Wednesday, January 05, 2005

1948


"the girls would turn the color of an avocado"

Coleman Hawkins, Picasso.

"Picasso" is one of the first unaccompanied saxophone pieces ever recorded, perfection in solitude, and a challenge for succeeding generations of sax players to take up, from Sonny Rollins, who recorded a number of solo performances in the '50s, to Anthony Braxton's For Alto and Julius Hemphill's Blue Boye, massive solo double-LPs that took the concept about as far as humanly possible.

Coleman Hawkins turned the tenor saxophone from a jokey horn fit for marching bands and circuses into the defining instrument of postwar jazz, a role it has never relinquished*. He did it with precision and with genius; he created the basic grammar of the tenor sax, establishing how the sax ought to sound. He started playing professionally before "The Charleston" was released, and died just before Abbey Road was.

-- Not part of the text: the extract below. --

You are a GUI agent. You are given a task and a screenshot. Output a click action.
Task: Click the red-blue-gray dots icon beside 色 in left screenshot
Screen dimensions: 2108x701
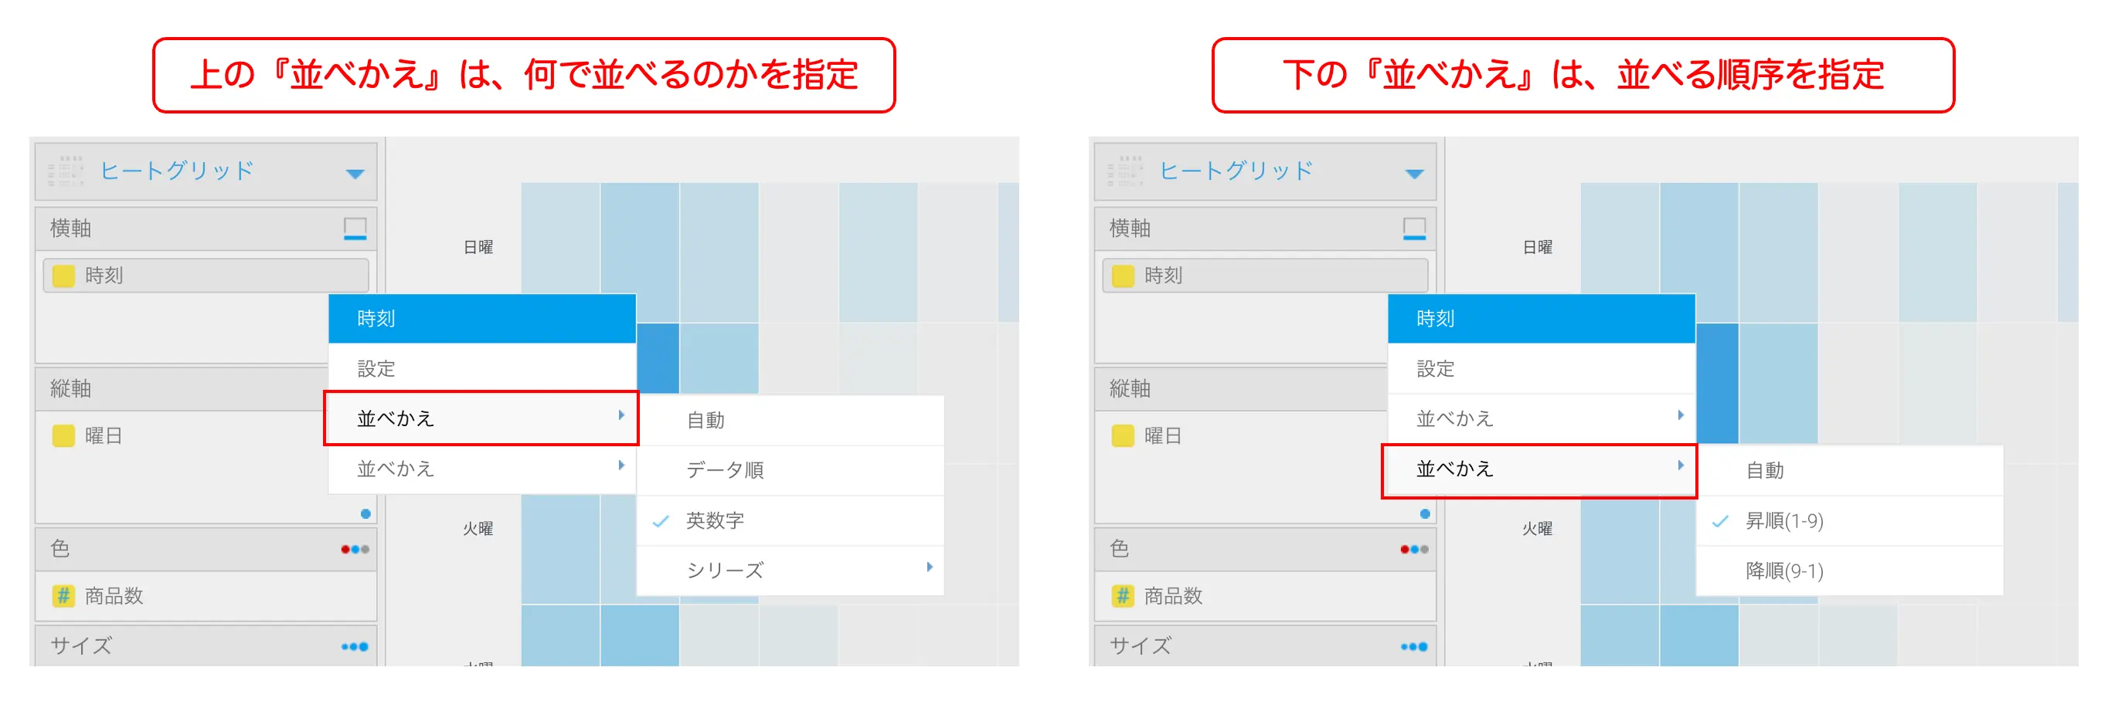pos(354,549)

"Picasso" was recorded for a Norman Granz jazz compilation and can be found on this good general Hawkins collection.

What was Picasso himself doing in 1948? An uneventful year--medals from Poland, medals from France, exhibitions, Francoise Gilot. The above lithograph is Woman in an Armchair.

* (by contrast, consider the yo-yoing prominence of the saxophone in modern pop music--from rivaling the electric guitar as the essential ingredient of '50s rock and roll, to its banishment in the Beatles-soaked years (while hanging on in soul and funk), to its slight return as a cheap signifier of "mood" or "class" in the '70s (think "Baker Street", or "Year of the Cat", or Phil Woods on those interminable Billy Joel songs), to its brief, gaudy resurgence in the '80s, with the likes of Springsteen and Glen Frey hauling the sax solo back into the top 40 and Rob Lowe playing a sax-wielding stud in St. Elmo's Fire. And then suddenly, around the time the Berlin Wall fell, the saxophone essentially vanishes from pop and rock, never to return?, existing only as a ghost in samples.)